Mrs. David Murray and her associates in the Navy League have joined forces with the Red Cross Society, and the Red Cross will supply yarn when the knitters do not feel that they can provide themselves with it for the garments they are able to knit.  When knitters wish to purchase the yarn, it may be obtained at cost price through the Red Cross Society.

 

Barnas on Bad Faith:

Hello again:

We seem to have run into a stretch of unseasonably warm weather here in Buffalo.  Yes, that does happen.  However, count me among those who are not interested in temperatures in the mid-80s in late September.  Fall is my favorite season, in large part due to the weather.  Fall weather is truly elite.  Give me a nice, crisp 60 degree fall day over mid 80s any day of the week, especially Sundays.  As much as nobody wants to sit outside in a football game when the temperature is below freezing, it’s almost as bad sitting on the sunny side of the stadium when it’s 85 like it will be this Sunday for the Bills Broncos game.  I personally prefer to enjoy my Oktoberfest while wearing a hoodie and jeans rather than while baking in the hot sun.                        

You will find the Gussman case in my column this week.  There, the Plaintiff alleged that Geico breached the insurance contract and handled her underinsured motorist claim in bad faith.  Plaintiff demanded the $75,000 available under her UIM coverage from Geico and commenced an action in federal court when it allegedly failed to pay.  Geico moved to dismiss, arguing that the bad faith claim failed to state a cause of action.  Likewise, Geico argued that Plaintiff’s breach of contract claim was insufficient to invoke federal diversity jurisdiction since it did not satisfy the monetary threshold, i.e., more than $75,000.  The motion as denied, as the court concluded that the bad faith claim stated a cause of action.  Plaintiff’s claim also satisfied the monetary threshold as the potential recovery on the bad faith claim could be combined with the contract claim.

Thanks for reading.

Signing off,

Brian

Brian D. Barnas

[email protected]

 

 

Auto Racing – A Century Ago:

The Evening World

New York, New York

22 Sep 1917

 

CHEVROLET TAKES LEAD IN $10,000 AUTO RACE

Nineteen Machines in 100-Mile Event for

Harkness Trophy at Sheepshead Bay

 

SHEEPSHEAD BAY SPEEDWAY

 

Sept. 22.—Tom Milton dashed in the lead in an annual race for the $10,000 Harkness trophy in the auto race here this afternoon. Chevrolet soon forged in front, however, with De Palma second and Mulford third. 

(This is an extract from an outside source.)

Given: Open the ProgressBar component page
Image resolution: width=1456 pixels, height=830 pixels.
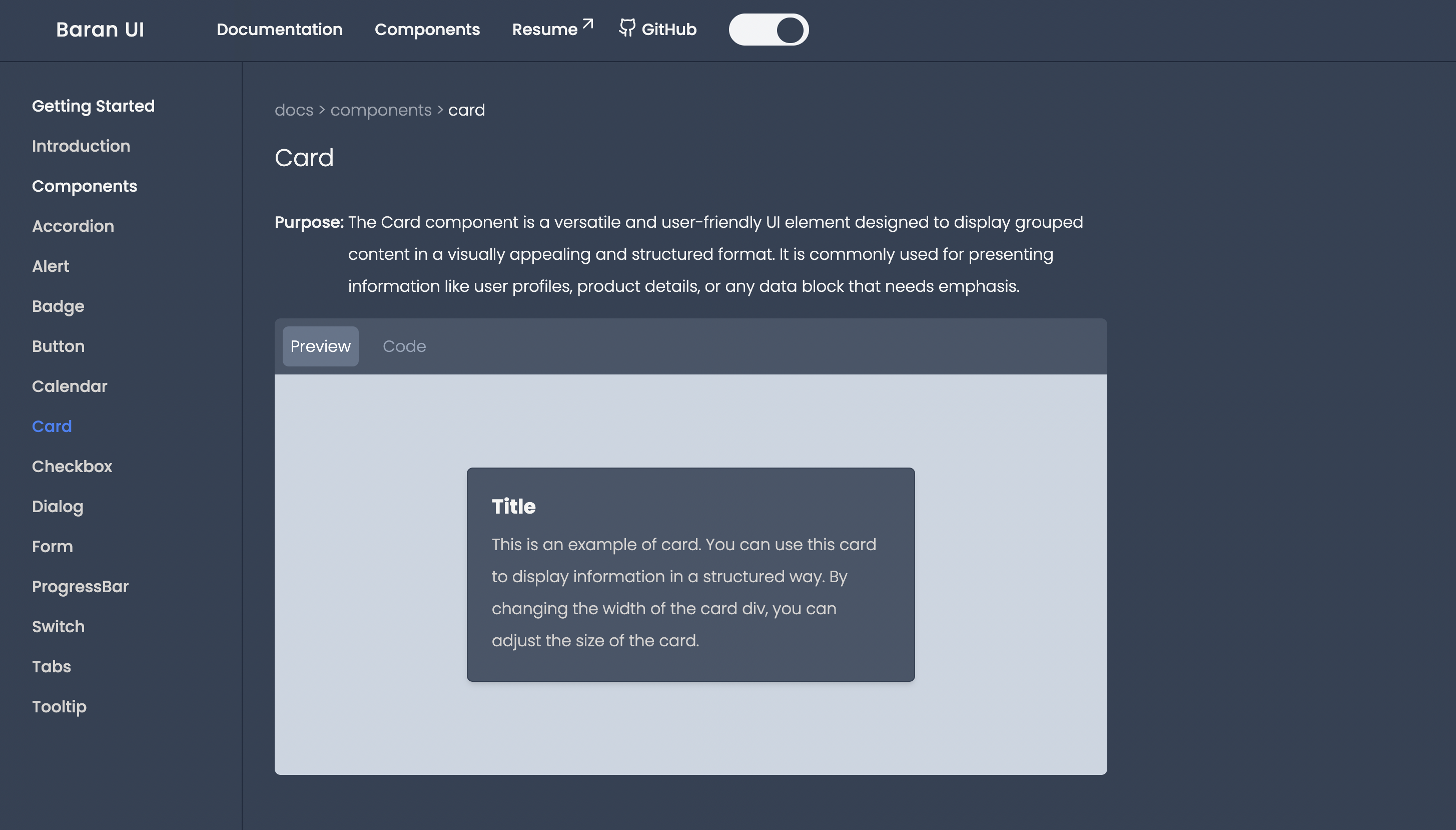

Nineteen starters got away in the 100-mile event.  Gil Anderson and Ewan withdrawing on account of engine trouble.

Thirty thousand persons sat in a chill grandstand to watch the events.  The start was made at 3:06.

Editor’s Note: The Harkness Trophy Race was an American auto racing event, first run in 1915 at the Sheepshead Bay Speedway at Sheepshead Bay, New York. The winner's trophy was named for Harry Harkness, one of the principal investors who purchased the Sheepshead Bay Race Track horse racing facility, and converted it to a wooden board automobile race track.

The purchase was completed in April 1915, and the first race named for Harkness was held on November 2 of that year.

The Chevrolet in the story was Louis-Joseph "Louis" Chevrolet (December 25, 1878 – June 6, 1941) was a  Swiss-American Swiss-American race car driver, co-founder of the Chevrolet Motor Car Company in 1911, and a founder in 1916 of the Frontenac Motor Corporation, which made racing parts for Ford's Model T

The race ceased to exist after four years. The Sheepshead Bay Speedway Corporation ran into financial difficulties, following the January, 1919, death of Harry Harkness. The property was sold for residential real estate development.

 

Off the Mark:

Dear Readers,

Fall is here and the change in seasons has already affected my household.  My six year old had his first cold of the season.  While it was a chore to get him to take his medicine, he did provide us with some laughs.  He asked my wife to “call CVS and tell them their medicine tastes disgusting.”  The way he asked so seriously, still makes me smile.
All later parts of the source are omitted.